Открыв новую, разлитую по всей жизни «идеальность», Сервантес поистине наслаждается ею на всем протяжении своего повествования. Только двор герцога и ряд более или менее «привилегированных» персонажей, которые полностью растеряли идеальность минувшего века и не обрели новой, предстают в романе пустыми, ограниченными и пошлыми. В то же время и пастухи, и крестьяне, и прозаичный хозяин постоялого двора, и служанки, и Хинес излучают веселость, искренность, бескорыстное плутовство и несут в себе, может быть, неясную, но несомненную искру творчества. На них нет мертвенных следов заранее очевидной ограниченности, они в самом деле способны стать чем-то иным, более полным и богатым. Эти же черты в той или иной мере свойственны и героям Кеведо, Сореля, Гриммельсгаузена. Хочется напомнить сказанное в другом месте тем же Гегелем. Имея в виду картины Мурильо, «изображающие юных нищих», Гегель говорит об этих испанских шедеврах: «С внешней стороны предмет изображения носит здесь вульгарный характер. Мать ищет вшей в голове мальчугана, а он в это время спокойно жует свой кусок хлеба; на другой картине двое других мальчишек, ободранные и нищие, едят дыни и виноград... Сразу видно, что у них нет никаких других интересов и целей, но не вследствие тупости: они сидят на корточках довольные и счастливые почти как олимпийские боги... Они — вылитые из одного куска, цельные люди... без всякого разлада в душе (это присуще и героям плутовского романа. — В. К.), а при наличии этой основы... у нас получается представление, что из таких мальчуганов может выйти все самое лучшее» (Соч., т. XII, стр. 173 — 174).
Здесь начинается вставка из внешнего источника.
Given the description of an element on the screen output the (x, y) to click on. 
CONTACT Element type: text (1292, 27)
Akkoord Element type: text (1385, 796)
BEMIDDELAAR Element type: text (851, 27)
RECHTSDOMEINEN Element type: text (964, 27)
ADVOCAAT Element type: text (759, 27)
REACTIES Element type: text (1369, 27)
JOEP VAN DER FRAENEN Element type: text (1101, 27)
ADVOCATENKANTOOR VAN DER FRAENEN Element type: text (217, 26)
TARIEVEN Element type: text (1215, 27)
Новаторское содержание романа порождает столь же небывалую и своеобразную форму. Однако прежде чем ставить вопрос о форме романа, понимание которой и является нашей конечной целью, остановимся на проблеме зарождения русского романа. Хотя расцвет этого жанра в России начинается лишь в XIX веке, уже к середине XVIII века он вызывает громадный теоретический и практический интерес среди русских литераторов и читателей[103]
. Кроме того, еще ранее, во второй половине XVII века, начинается стихийное формирование жанра.Глава шестая. ИСТОКИ РУССКОГО РОМАНА
1. О России второй половины XVII века.
С середины XVII века начинается «новый период русской истории» (Ленин). Значительный сдвиг в развитии производительных сил, в том числе в зародившейся промышленности, резкое возрастание торговли, обмена между ранее обособленными областями, постепенное образование единого рынка, небывалая интенсивность и многообразие связей с другими странами и т. д. порождают новую фазу в жизни общества. Сложившаяся за предшествующие два столетия экономико-политическая форма русского феодализма, представляющая собой систему воеводств и боярских и церковных вотчин, тяжко сковывает дальнейшее развитие. Крестьяне, торгово-ремесленный люд, мелкое дворянство и духовенство под различными лозунгами борются против властей, и их борьба объективно оказывается единой антифеодальной борьбой.
Эта борьба ярко выразилась в московских восстаниях 1648, 1654 и 1662 годов, в бунте поволжских крестьян в 1662 году, в мощном восстании 1666 года под руководством Василия Уса и, наконец, в крестьянской войне Степана Разина (1667 — 1671). В это же времяпроисходят своего рода «религиозные войны» — церковный раскол, порождающий восьмилетнее Соловецкое восстание. Несмотря на все многообразие субъективных интересов и идей этих движений, они имели объективно общую цель — уничтожение власти светских и церковных князей и создание «доброй» и «справедливой» ко всем центральной власти, которая смогла бы обеспечить более свободное и самостоятельное развитие всех слоев населения; это стрежневое стремление борющихся достаточно ясно выразилось уже в челобитной восставших в 1648 году москвичей к царю: «Твои властолюбивые нарушители крестного целования, простого народа мучители и кровопийцы и наши губители, всей страны властвующие нас всеми способами мучат, насилья и неправды чинят»[104]
.Те же идеи мы находим и в грамотах Степана Разина, который призывает: «Стояти бы вам черне русские люди... за великого государя Алексея Михайловича», стояти «за ево, великого государя, и за всю чернь потому, чтобы нам всем от них, изменников бояр, в конец не погибнуть»[105]
. Это как раз и означало, что бояре и князья церкви не давали поднять голову уже способным к самостоятельной деятельности мелким дворянам, купцам, владельцам первых промышленных предприятий, богатым ремесленникам и земледельцам, низовому духовенству. Поэтому антифеодальное движение второй половины XVII века нашло свое завершение, свою действительную победу в позднейшей «революции сверху» — в создании новой абсолютистской государственности под руководством Петра.